EXERCISE PROMPT →
Type the entries out again exactly as they read, but leave every picture behind.

DATA SHOWN →
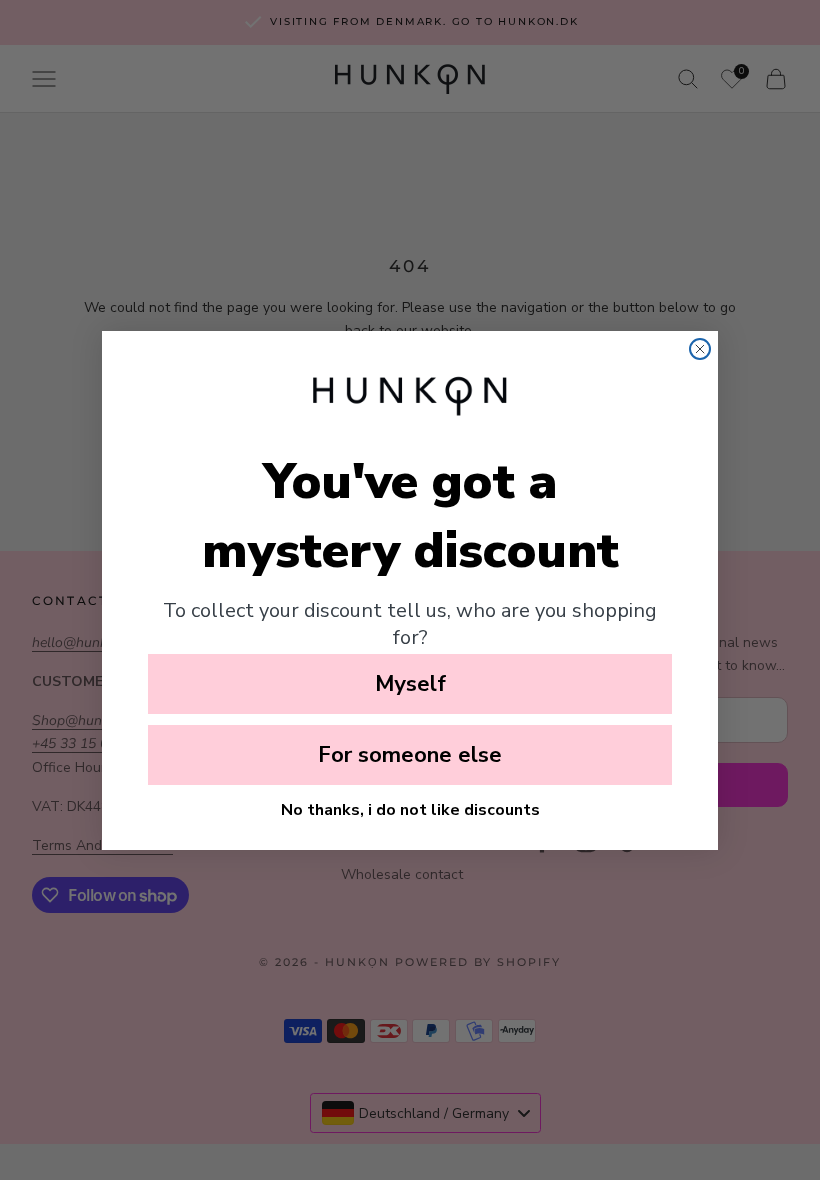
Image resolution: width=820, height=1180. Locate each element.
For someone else (410, 755)
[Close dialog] (700, 349)
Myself (410, 684)
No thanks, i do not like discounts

WRITTEN RESPONSE →
Image resolution: width=820, height=1180. Locate each element.
For someone else (410, 755)
[Close dialog] (700, 349)
Myself (410, 684)
No thanks, i do not like discounts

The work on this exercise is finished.